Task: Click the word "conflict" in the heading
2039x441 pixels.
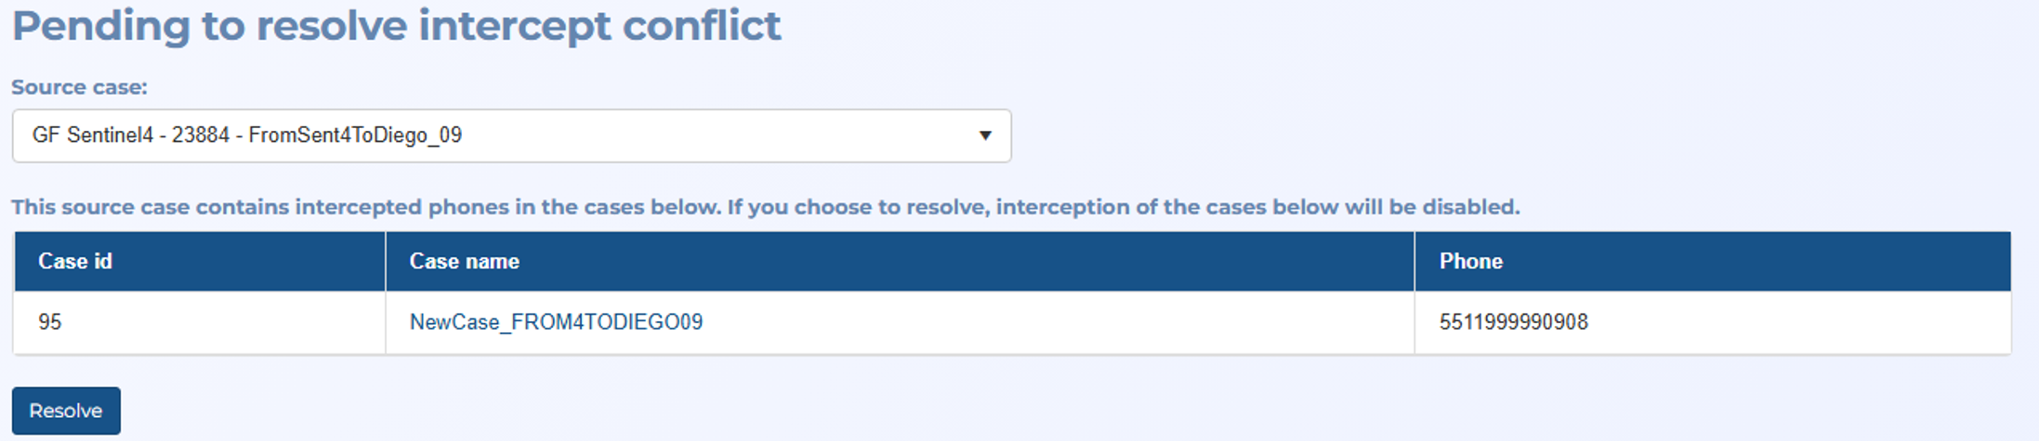Action: (702, 26)
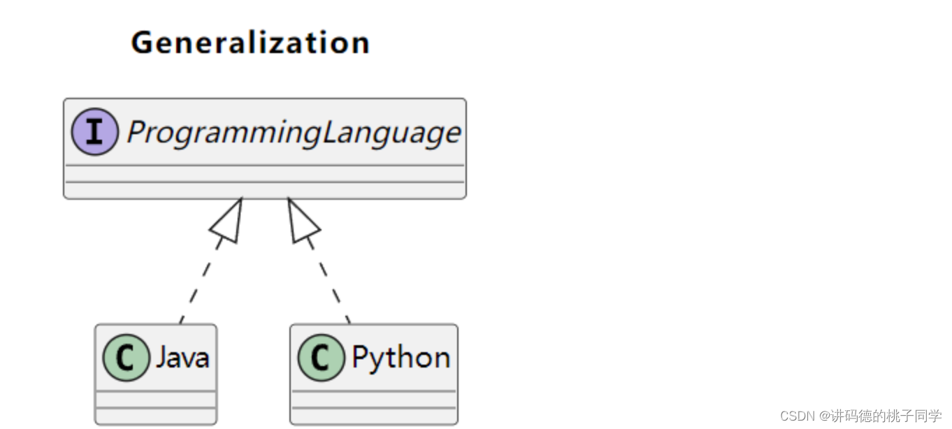Image resolution: width=952 pixels, height=429 pixels.
Task: Click the CSDN author link at bottom right
Action: click(860, 414)
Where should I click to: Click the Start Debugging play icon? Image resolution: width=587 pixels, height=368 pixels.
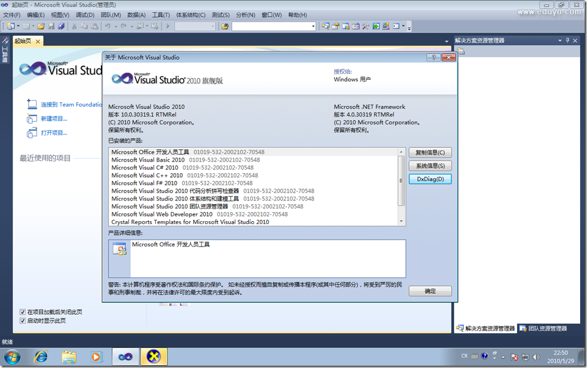[x=168, y=26]
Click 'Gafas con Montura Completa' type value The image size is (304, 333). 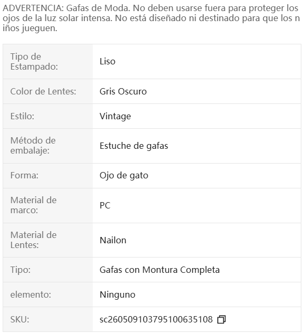point(160,270)
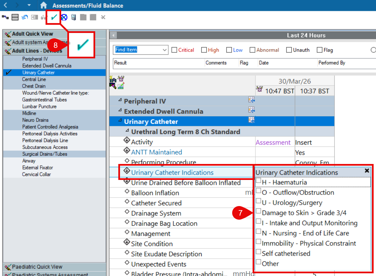Collapse the Extended Dwell Cannula section

[120, 110]
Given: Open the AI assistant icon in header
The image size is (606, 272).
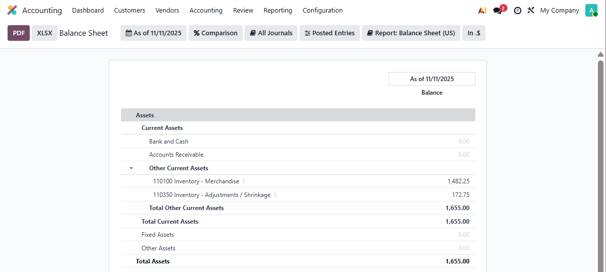Looking at the screenshot, I should pos(482,10).
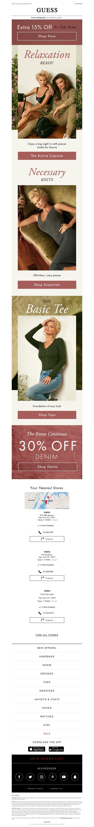This screenshot has height=827, width=94.
Task: Open The Active Capsule button
Action: (x=47, y=156)
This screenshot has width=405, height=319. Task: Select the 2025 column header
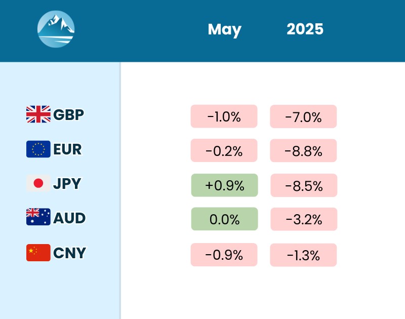[x=305, y=29]
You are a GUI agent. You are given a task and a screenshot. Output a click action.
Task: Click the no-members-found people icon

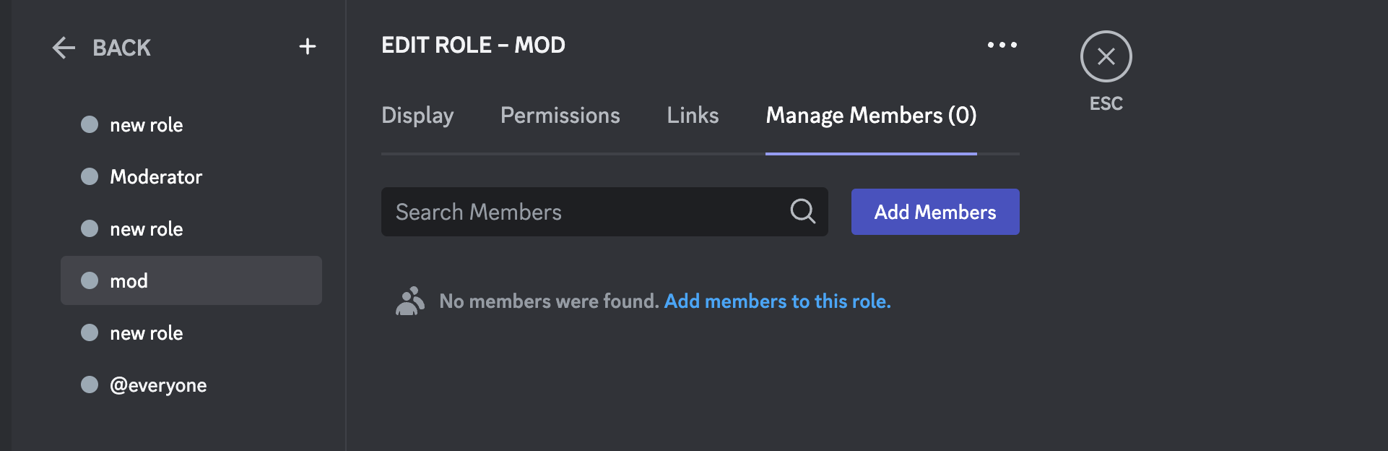pos(410,300)
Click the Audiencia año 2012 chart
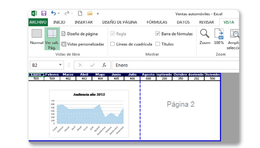 pyautogui.click(x=89, y=114)
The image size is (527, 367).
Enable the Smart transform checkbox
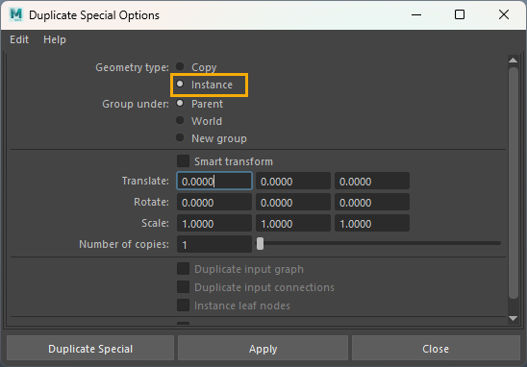(x=183, y=160)
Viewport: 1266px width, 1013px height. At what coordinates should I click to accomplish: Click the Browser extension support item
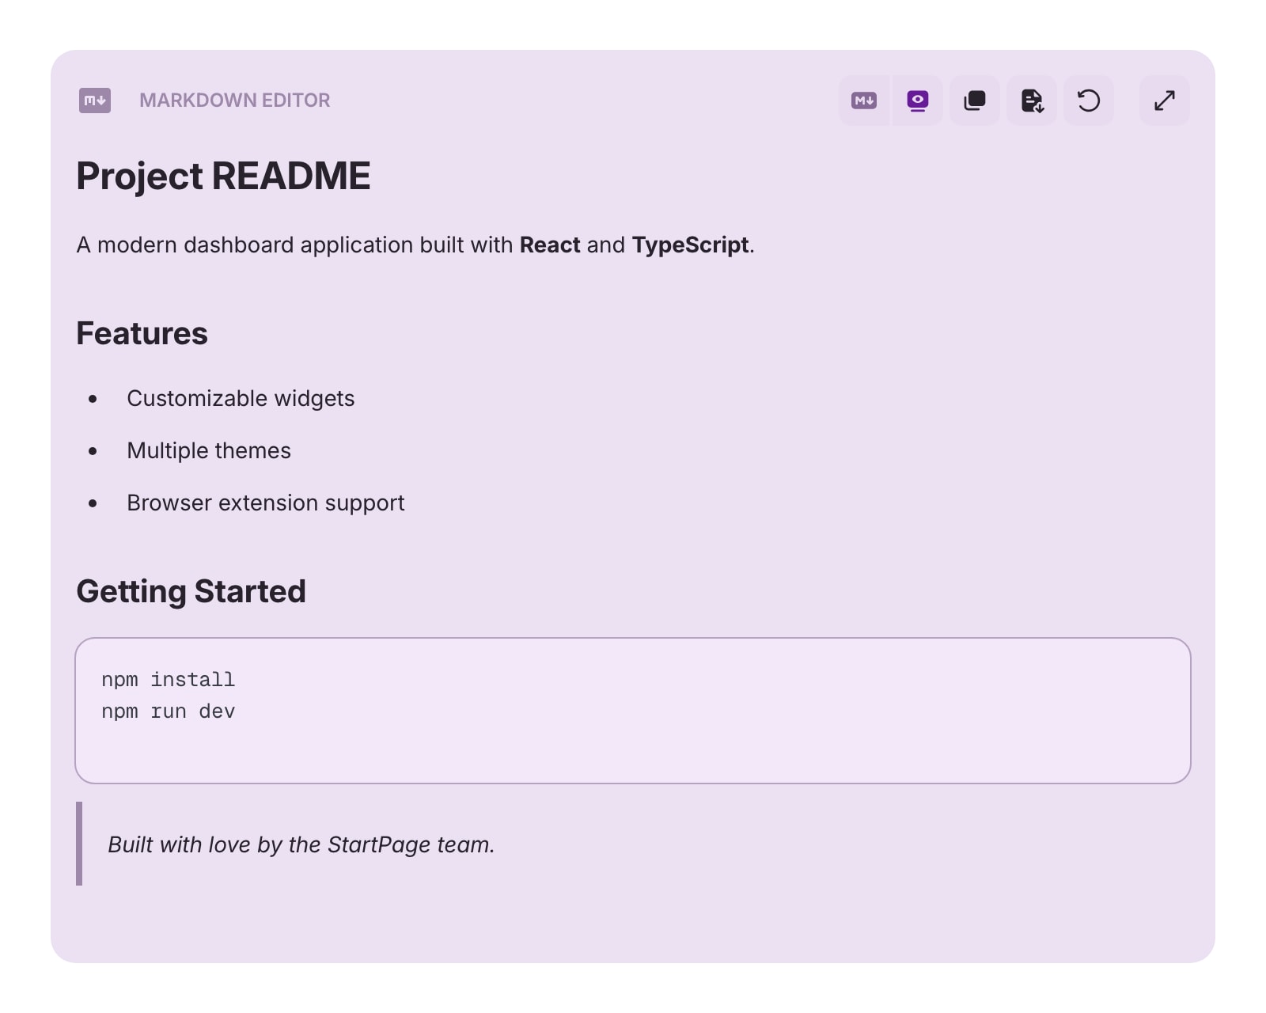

• What is needed
Pictures must be left out. Repeat exactly the lines from the one containing "This screenshot has width=405, height=319." through the final line of the data.

• Completed task
This screenshot has width=405, height=319. Task: Select the 2025 column header
[x=305, y=29]
You are a GUI agent. You are given a task and a screenshot. Output a click action.
Task: Click the no-members-found people icon

pos(410,300)
Click the Audiencia año 2012 chart
 pyautogui.click(x=89, y=114)
The image size is (527, 367).
Enable the Smart transform checkbox
(x=183, y=160)
Viewport: 1266px width, 1013px height. At what coordinates should I click to accomplish: Click the Browser extension support item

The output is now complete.